Text comparison using word vector representations and dimensionality reduction (2015)
This paper describes a technique to compare large text sources using word vector representations (word2vec) and dimensionality reduction (t-SNE) and how it can be implemented using Python. The technique provides a bird's-eye view of text sources, e.g. text summaries and their source material, and enables users to explore text sources like a geographical map. Word vector representations capture many linguistic properties such as gender, tense, plurality and even semantic concepts like "capital city of". Using dimensionality reduction, a 2D map can be computed where semantically similar words are close to each other. The technique uses the word2vec model from the gensim Python library and t-SNE from scikit-learn.
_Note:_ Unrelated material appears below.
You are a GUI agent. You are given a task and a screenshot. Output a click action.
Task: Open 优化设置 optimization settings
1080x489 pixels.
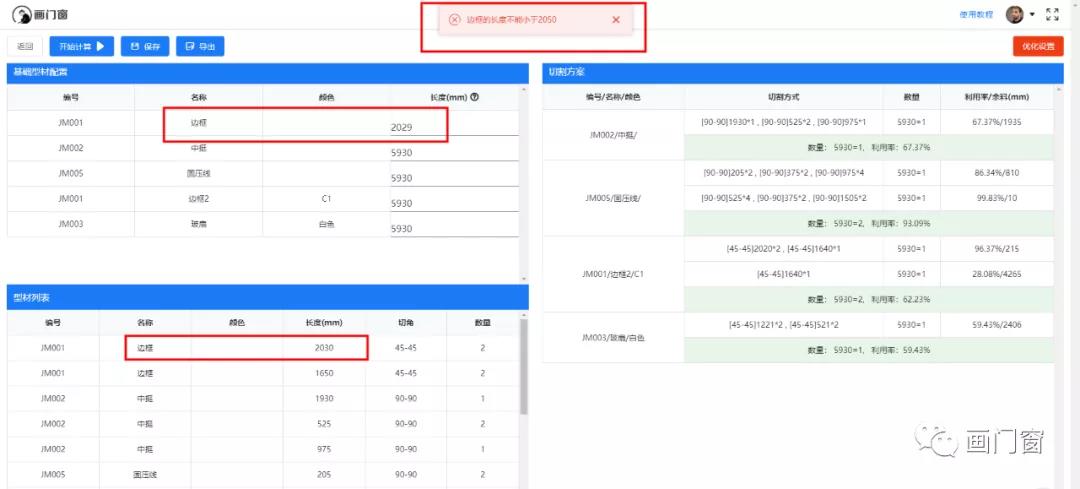pyautogui.click(x=1038, y=46)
Semantic and stylistic text analysis and text summary evaluation (2015)
The main contribution of this Master's thesis is a novel way of doing text comparison using word vector representations (word2vec) and dimensionality reduction (t-SNE). This yields a bird’s-eye view of different text sources, including text summaries and their source material, and enables users to explore a text source like a geographical map.
The main goal of the thesis was to support the quality control and quality assurance efforts of a company. This goal was operationalized and subdivided into several modules. In this thesis, the Topic and Topic Comparison modules are described.
For each module, the state of the art in natural language processing and machine learning research was investigated and applied. The implementation section of this thesis discusses what each module does, how it relates to theory, how the module is implemented, the motivation for the chosen approach and self-criticism. The thesis also describes how to derive a text quality gold standard using machine learning.
Non-mimicking digital musical interface as a music composition aid (2012)
My Bachelor's thesis yields feedback on advantages, disadvantages, usability problems and suggested improvements of a non-mimicking digital musical interface with an integrated music composition aid. The interface and the music composition aid were evaluated in a Thinking-aloud study with six users and analysed with a qualitative approach according to Mayring.
Columbia is a music composition aid for the iPad that focuses on harmony. The music composition aid is based on templates derived from an analysis of a set of pop songs regarding their chord progressions.